**Data shown:**
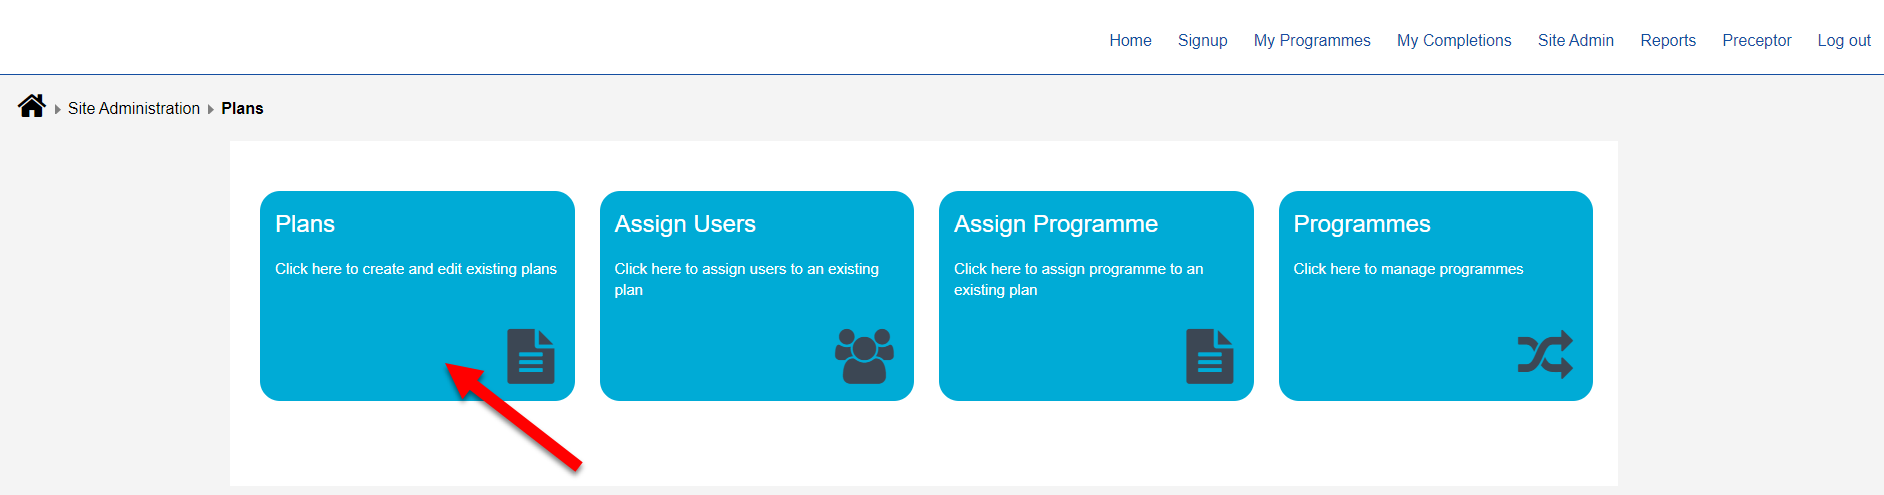
Task: Click the users group icon on Assign Users
Action: [864, 356]
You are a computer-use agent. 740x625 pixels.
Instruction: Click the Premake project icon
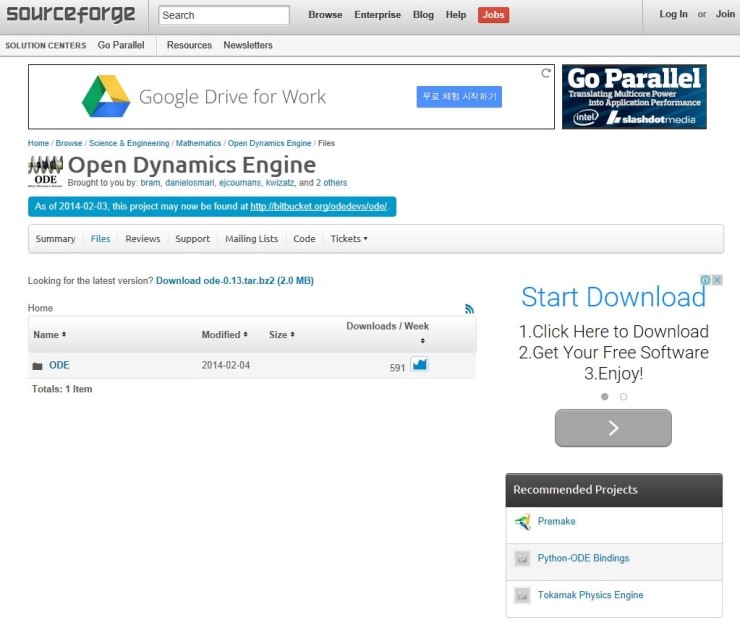(x=522, y=522)
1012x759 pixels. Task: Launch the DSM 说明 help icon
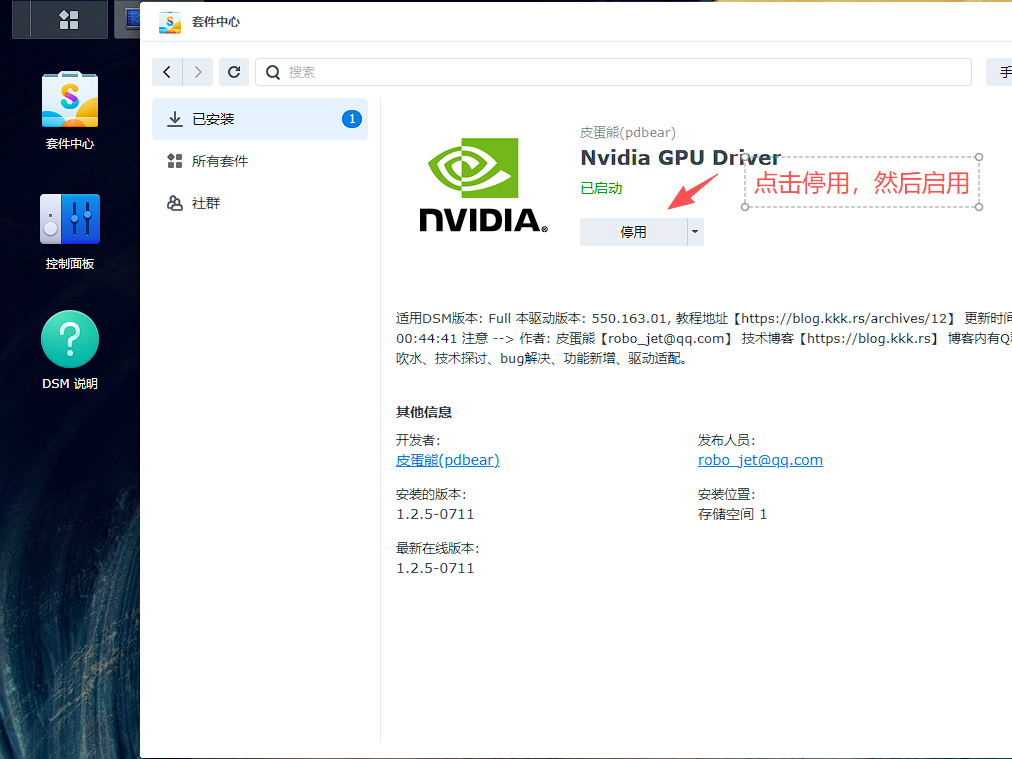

**Written task:** Rewrite every entry, replacing "pixels" with "px" and keeping everything else the same. Leave the pictures out.

**The answer:**
Task: Click the users group icon on Assign Users
Action: [864, 356]
You are a computer-use agent. 740x625 px.
Instruction: Click the Premake project icon
(x=522, y=522)
1012x759 px. Task: Launch the DSM 说明 help icon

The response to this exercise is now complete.